What is the significance of a non-owning occupier when it comes to the contract for sale? How does Special Condition 7 deal with this?

A

An adult who is living in a property which is being sold but who does not appear on the registered title is the non-owning occupier. Special Condition 7 asks the occupier to sign confirming that they will move out of the property on completion.

Remember, the seller’s conveyancer cannot give legal advice to the non-owning occupier, due to possible conflict of interest with their seller client. If there is doubt that they may not move out, the buyer’s occupier should not continue with exchange of contracts until it is resolved.

24
Q

What is a “pre-contract package”? What does it contain?

A

The pre-contract package is given to the buyer’s conveyancer and contains various documents. It must contain:
- Draft contract in duplicate
- Evidence of title (official copies of title and title plan, which must be less than 6 months old at the time of sending the package)
- TA6: Seller’s property information form
- TA10: Fitting and contents form

+ 4 other forms (planning, guarantees, EPC, sometimes draft transfer)

25
Q

In regards to a ‘non-routine’ specific item or fixture, how would that be dealt with in the sale?

A

Most contents will use the form TA10 contents and fittings form, but for valuable non-routine items (e.g. expensive chandelier (item) or stone fireplace (fixture)), it is best that these are dealt with by way of a Special condition in the contract.

26
Q

What are some other documents that could be included in the pre-contract package?

A

1) copies of planning permission or copies of guarantees
2) Energy Performance Certificate (EPC) if not provided already by estate agent
3) draft transfer (may save time later, more common nowadays to send now)

27
Q

How could a seller’s conveyancer send out the pre-contract package?

A

By post or email.

28
Q

What are the rules around sending pre-contract packages by email?

A

The Protocol contains specific instructions where the package is sent out by email.

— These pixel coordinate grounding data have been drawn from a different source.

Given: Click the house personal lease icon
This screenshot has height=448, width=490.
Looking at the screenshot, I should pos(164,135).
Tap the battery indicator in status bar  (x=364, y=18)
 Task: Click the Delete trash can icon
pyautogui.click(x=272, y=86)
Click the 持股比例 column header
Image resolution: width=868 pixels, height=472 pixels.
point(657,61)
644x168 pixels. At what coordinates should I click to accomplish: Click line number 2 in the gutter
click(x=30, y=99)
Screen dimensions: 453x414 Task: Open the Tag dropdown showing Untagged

It provides that, where the pre-contract package is to be emailed to the buyer’s conveyancer, the seller’s conveyancer should tell the buyer’s conveyancer of this intention. Delivery by this method is acceptable under the Protocol, but each document should be a separately identifiable attachment or uploaded as a separate document.

29
Q

What is a TA10 form?

A

Fittings and Contents Form

30
Q

What is a TA6 form?

A

The Property Information Form

31
Q

What is the contract rate?

A

It is a rate of interest, inserted in the contract, usually approximately 4 per cent above base rate.

This interest rate is relevant where the contract provides for additional sums to be paid by one party to the other in the event of certain problems (e.g. where one party delays completion beyond the agreed date).

This may either be stated as a rate linked to a named bank or simply stated as “The Law Society’s interest rate”.